Le narrateur, trentenaire résidant à Lyon, partage son temps entre son récent emploi de déménageur, les réunions d’une cellule de militants écologistes et les actions collectives de dégonflages de pneus de SUV. La première expédition nocturne, qui ouvre le roman et renseigne sur le déroulé technique d’une telle opération, remporte un succès médiatique : tout Lyon en parle. Une seconde, plus ambitieuse, s’organise pour surfer sur le buzz mais l’action prend une tournure délicate. Responsables et conscients de ce qu’ils provoquent, hostilité générale et récupération politicienne contre la mairie écologiste, le narrateur et trois autres activistes envisagent alors de déployer un gigantesque drapeau anti SUV sur une grue du chantier de construction d’une tour de 43 étages, en plein cœur de Lyon.

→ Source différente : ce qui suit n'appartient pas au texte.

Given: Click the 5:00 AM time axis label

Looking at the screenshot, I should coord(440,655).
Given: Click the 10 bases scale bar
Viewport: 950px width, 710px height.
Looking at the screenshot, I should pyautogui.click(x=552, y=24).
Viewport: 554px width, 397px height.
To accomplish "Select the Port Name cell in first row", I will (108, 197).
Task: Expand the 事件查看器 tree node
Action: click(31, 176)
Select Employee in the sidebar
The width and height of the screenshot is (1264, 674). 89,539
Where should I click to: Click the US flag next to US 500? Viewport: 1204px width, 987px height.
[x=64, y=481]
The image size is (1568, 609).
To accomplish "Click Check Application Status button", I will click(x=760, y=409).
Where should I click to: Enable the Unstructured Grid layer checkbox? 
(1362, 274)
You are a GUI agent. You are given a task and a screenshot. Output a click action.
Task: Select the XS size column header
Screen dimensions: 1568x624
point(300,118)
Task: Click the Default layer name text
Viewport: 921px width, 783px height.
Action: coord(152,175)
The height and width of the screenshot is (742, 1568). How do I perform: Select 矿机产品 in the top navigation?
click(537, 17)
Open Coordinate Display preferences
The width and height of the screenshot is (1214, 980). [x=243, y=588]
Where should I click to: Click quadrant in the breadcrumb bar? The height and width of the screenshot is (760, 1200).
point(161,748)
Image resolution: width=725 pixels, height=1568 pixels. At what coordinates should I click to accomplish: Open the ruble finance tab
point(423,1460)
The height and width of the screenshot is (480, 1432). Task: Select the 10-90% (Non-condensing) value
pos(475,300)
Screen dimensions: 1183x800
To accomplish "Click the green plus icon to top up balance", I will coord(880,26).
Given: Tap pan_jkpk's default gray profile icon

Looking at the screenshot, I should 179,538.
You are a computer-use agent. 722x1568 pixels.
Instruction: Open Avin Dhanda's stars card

Ce premier roman évoque Lyon sous une touffeur permanente, de rue en rue, de parapets en grilles, le long du Rhône ou des couloirs de stationnement. Cette découverte physique de la ville, à fleur d’asphalte et au gré des déambulations des personnages, s’accole à la cartographie émotionnelle et psychologique du narrateur et d’une partie de sa génération.
Doutes, contradictions, peurs et adrénaline illuminent ce roman éminemment politique : le monde du travail, l’amitié et le collectif, l’évolution climatique, la quête de sens commun et l’incurie des luttes politiciennes se tressent ici crescendo, jusqu’à la séquence finale, action de haute volée aussi héroïque que dérisoire.